▶ [THE TASK]
Show every line from the data below that includes "agent".

▶ [INPUT RECORDS]
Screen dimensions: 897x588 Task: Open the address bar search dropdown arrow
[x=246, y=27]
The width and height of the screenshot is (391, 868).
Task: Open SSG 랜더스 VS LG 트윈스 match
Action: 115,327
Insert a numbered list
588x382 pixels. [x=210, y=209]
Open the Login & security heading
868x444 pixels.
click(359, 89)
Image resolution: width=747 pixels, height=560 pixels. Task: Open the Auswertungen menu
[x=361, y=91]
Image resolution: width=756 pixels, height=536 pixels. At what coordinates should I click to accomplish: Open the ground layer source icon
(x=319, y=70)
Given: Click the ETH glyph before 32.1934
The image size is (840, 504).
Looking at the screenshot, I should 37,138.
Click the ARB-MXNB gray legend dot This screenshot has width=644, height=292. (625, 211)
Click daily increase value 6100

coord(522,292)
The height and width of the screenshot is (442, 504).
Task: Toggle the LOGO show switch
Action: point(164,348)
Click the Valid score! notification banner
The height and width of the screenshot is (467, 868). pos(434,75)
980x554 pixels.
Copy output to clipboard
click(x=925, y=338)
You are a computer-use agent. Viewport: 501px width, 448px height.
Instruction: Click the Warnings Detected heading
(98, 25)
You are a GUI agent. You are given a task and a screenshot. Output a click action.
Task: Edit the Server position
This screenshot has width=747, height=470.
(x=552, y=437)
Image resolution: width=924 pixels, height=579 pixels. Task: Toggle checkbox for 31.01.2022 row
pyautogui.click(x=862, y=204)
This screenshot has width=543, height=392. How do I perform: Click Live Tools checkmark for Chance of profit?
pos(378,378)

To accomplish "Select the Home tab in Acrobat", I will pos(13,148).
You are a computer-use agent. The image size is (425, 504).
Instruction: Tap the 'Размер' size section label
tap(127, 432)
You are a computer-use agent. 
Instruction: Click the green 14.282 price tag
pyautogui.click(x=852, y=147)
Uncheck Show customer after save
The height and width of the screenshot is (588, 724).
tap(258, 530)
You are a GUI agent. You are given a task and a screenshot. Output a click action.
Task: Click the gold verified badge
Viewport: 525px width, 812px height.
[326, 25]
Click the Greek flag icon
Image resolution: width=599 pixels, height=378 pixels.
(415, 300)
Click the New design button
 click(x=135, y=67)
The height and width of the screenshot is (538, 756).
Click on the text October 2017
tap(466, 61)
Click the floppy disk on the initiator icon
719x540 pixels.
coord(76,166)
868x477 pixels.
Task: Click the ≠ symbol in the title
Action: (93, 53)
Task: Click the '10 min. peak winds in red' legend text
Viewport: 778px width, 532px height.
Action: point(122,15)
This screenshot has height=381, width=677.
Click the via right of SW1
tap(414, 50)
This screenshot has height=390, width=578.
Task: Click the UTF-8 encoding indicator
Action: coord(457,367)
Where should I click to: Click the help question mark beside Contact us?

▶ [OUTPUT BELOW]
You are a computer-use agent. Viewport: 501px width, 448px height.
You are a GUI agent. You are given a task and a screenshot. Output a click action.
You are a computer-use agent. The image size is (425, 504).
You are a computer-use agent. 
You are a GUI agent. You are given a task and a screenshot. Output a click action.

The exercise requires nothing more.